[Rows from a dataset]
• • • • •
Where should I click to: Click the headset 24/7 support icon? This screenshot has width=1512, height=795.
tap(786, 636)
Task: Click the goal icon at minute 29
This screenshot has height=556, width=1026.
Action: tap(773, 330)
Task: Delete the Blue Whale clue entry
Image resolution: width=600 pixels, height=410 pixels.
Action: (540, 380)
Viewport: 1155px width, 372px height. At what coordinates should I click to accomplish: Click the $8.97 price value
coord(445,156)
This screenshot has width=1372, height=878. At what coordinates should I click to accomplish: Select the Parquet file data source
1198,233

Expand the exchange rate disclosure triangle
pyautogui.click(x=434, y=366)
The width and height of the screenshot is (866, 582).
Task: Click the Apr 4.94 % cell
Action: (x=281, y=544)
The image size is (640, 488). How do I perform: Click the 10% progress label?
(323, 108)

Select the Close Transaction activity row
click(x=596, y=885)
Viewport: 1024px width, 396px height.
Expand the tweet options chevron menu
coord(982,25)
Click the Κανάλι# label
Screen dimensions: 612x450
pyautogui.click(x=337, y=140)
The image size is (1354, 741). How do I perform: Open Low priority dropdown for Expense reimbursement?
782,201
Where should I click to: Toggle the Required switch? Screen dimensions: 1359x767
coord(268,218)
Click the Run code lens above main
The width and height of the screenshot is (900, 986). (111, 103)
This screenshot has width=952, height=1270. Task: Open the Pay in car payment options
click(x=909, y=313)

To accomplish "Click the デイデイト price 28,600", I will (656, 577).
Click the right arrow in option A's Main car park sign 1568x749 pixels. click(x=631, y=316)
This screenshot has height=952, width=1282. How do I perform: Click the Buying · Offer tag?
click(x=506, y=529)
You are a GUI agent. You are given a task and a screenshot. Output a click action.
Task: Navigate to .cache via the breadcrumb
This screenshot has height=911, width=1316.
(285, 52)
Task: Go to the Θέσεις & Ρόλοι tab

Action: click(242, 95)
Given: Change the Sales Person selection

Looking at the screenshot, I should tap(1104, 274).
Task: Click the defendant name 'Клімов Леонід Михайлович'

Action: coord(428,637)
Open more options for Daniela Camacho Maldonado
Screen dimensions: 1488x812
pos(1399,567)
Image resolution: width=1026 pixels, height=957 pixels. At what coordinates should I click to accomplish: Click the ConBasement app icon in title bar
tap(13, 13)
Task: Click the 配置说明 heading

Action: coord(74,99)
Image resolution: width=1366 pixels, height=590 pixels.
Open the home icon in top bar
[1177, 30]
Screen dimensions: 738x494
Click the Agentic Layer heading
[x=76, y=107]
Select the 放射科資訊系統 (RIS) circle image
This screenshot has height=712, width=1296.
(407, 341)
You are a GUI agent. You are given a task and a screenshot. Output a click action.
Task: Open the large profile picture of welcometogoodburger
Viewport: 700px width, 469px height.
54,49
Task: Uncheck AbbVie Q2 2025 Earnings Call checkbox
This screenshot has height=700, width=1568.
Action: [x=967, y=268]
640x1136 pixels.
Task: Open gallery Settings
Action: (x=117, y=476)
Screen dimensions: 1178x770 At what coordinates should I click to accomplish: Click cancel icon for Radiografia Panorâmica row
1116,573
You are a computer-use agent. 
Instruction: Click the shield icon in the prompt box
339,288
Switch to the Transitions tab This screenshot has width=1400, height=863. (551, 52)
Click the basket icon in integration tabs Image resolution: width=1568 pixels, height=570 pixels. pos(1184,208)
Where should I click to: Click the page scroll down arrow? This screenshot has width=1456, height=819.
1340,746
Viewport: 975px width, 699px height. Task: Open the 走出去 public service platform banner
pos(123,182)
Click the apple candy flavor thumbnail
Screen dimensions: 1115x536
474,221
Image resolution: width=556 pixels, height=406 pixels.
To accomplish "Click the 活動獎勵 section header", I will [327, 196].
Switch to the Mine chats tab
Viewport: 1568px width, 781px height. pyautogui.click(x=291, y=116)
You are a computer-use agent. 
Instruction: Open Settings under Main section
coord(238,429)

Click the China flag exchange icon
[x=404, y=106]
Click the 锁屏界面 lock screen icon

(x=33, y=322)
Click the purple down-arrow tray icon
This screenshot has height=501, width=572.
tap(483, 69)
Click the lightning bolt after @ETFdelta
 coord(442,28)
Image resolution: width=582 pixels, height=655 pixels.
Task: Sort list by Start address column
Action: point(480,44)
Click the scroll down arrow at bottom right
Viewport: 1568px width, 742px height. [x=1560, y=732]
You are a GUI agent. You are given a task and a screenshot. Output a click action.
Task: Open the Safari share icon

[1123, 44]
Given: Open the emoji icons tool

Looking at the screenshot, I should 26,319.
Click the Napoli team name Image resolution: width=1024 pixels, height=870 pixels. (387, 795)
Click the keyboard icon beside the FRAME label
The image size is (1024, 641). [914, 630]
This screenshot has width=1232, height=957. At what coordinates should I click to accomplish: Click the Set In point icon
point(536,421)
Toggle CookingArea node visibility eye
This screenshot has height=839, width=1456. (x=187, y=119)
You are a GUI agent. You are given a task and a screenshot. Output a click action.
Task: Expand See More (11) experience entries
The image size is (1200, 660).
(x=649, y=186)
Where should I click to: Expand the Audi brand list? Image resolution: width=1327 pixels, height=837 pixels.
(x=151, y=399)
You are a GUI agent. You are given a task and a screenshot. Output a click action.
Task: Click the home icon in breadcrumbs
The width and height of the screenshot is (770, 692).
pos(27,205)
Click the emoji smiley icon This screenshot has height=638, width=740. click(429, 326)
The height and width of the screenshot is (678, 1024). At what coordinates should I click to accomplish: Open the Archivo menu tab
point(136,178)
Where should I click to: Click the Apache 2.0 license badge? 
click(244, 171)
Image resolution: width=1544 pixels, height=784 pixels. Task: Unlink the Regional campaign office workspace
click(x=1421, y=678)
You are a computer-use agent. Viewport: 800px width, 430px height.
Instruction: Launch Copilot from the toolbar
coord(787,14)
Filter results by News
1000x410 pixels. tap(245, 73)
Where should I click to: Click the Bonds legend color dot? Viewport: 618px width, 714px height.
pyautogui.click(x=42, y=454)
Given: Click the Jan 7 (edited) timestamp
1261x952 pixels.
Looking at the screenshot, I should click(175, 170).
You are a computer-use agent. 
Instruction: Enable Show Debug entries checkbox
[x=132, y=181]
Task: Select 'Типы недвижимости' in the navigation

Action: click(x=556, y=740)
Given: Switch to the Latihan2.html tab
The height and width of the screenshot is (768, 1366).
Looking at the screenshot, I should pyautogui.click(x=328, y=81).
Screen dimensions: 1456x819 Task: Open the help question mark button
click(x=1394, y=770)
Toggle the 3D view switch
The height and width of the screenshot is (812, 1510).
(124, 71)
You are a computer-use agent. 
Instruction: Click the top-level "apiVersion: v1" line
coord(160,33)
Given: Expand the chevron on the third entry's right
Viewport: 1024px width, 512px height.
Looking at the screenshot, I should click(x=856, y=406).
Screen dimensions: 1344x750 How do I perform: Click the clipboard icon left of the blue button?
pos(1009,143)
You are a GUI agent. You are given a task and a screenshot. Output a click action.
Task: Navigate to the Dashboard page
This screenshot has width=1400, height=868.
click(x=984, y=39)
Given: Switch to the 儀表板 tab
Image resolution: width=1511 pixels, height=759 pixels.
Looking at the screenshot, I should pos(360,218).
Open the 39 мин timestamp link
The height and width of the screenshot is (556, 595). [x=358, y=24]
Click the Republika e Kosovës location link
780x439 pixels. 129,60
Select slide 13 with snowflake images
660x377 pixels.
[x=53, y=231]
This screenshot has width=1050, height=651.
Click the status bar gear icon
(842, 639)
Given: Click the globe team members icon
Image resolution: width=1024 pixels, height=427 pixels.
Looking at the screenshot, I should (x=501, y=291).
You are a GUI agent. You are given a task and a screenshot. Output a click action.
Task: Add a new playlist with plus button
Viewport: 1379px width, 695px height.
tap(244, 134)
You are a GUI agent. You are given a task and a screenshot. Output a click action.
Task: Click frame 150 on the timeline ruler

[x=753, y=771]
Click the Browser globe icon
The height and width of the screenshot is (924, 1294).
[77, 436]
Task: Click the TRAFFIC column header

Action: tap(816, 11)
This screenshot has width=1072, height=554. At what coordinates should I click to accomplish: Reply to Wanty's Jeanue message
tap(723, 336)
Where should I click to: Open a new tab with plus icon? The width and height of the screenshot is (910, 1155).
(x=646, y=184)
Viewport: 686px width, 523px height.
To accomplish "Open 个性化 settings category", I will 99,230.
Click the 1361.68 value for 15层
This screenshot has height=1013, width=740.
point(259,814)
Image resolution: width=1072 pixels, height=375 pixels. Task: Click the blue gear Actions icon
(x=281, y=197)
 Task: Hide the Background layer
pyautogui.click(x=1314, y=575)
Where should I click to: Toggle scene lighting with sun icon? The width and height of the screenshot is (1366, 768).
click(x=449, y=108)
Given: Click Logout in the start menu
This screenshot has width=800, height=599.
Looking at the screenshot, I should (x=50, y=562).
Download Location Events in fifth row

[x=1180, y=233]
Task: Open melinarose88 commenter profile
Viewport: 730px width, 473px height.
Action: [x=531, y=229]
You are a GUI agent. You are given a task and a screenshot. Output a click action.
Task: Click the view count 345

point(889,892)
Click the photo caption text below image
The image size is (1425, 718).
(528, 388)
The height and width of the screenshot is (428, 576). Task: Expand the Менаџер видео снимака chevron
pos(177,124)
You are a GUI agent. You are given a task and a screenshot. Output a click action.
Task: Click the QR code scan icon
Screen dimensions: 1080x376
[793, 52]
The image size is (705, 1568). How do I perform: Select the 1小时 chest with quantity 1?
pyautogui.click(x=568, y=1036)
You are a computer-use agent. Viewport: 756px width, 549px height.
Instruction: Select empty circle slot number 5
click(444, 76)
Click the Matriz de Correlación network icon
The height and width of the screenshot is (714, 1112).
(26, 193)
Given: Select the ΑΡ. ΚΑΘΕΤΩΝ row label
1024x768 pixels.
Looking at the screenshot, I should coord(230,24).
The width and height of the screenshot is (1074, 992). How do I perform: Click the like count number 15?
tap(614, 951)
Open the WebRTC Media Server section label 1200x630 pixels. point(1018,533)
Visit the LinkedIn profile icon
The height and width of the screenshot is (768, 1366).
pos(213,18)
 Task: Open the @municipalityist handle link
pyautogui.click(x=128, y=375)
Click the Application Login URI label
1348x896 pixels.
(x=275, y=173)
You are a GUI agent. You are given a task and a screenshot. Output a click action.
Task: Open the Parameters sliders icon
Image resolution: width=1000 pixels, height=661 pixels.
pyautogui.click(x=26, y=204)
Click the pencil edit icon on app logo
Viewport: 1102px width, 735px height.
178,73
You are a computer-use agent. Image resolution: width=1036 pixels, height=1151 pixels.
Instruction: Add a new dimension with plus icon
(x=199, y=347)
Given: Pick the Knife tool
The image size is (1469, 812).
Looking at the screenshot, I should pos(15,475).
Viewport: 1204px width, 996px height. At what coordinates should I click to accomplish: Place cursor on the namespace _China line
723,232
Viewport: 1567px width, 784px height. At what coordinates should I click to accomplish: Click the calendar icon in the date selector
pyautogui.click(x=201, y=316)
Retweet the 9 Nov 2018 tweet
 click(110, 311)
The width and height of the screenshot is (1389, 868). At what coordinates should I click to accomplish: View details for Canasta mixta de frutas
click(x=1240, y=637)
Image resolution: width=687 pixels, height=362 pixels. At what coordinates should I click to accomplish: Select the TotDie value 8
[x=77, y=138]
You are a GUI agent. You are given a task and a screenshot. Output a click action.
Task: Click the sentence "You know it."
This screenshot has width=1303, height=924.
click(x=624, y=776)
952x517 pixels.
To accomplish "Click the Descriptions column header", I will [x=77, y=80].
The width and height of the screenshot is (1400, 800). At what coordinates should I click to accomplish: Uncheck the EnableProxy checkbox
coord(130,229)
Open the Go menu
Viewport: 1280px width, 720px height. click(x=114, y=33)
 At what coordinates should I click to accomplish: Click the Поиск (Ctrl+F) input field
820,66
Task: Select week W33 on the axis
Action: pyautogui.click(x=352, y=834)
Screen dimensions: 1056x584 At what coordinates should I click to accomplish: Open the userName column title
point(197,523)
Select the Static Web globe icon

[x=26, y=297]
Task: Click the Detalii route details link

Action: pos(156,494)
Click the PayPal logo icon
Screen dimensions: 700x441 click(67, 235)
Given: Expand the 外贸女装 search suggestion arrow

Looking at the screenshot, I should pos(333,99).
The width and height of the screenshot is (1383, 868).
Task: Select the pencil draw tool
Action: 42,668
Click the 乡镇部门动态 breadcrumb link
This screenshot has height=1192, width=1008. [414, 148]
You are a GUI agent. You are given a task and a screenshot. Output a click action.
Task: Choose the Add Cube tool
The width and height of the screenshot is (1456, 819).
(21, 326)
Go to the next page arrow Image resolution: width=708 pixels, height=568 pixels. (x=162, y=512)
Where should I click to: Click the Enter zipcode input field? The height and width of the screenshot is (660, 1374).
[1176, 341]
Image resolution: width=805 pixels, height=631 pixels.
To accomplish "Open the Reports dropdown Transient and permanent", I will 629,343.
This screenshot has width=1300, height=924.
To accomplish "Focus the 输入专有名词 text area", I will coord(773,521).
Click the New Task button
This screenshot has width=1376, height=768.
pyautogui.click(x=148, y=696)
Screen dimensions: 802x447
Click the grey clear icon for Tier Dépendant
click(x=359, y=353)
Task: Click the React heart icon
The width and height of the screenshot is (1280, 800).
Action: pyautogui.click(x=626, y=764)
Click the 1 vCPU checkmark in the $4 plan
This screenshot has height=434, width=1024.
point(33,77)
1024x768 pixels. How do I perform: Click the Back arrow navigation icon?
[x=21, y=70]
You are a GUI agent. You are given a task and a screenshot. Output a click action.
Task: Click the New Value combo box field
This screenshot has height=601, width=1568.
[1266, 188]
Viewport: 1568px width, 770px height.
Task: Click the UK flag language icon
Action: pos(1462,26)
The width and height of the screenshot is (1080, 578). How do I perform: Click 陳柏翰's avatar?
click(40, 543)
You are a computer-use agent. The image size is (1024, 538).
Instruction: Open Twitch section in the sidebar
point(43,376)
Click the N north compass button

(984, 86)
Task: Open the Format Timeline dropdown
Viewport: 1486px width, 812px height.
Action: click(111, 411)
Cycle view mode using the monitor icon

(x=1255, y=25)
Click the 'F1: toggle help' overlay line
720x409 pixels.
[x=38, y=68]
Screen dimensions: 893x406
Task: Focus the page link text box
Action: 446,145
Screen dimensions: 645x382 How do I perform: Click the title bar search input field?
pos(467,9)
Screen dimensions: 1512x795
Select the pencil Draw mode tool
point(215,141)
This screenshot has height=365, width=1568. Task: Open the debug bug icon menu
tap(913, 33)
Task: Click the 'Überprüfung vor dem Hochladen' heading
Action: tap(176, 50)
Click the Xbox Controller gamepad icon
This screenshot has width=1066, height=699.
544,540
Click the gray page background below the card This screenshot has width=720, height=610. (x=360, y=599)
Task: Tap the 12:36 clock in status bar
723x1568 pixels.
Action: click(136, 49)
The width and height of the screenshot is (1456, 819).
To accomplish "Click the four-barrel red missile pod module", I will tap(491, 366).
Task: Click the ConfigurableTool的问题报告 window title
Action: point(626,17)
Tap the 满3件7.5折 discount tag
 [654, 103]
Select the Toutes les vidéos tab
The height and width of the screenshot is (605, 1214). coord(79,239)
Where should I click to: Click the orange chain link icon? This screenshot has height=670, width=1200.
• • • • •
_PROBLEM DETAILS_
Could you rewrite only the lines from the one containing "Switch to the Transitions" through the one containing "Click the basket", with "Transitions" changed to "Animations" and nothing else altered?

_FINISHED ANSWER_
Switch to the Animations tab This screenshot has width=1400, height=863. (551, 52)
Click the basket icon in integration tabs Image resolution: width=1568 pixels, height=570 pixels. pos(1184,208)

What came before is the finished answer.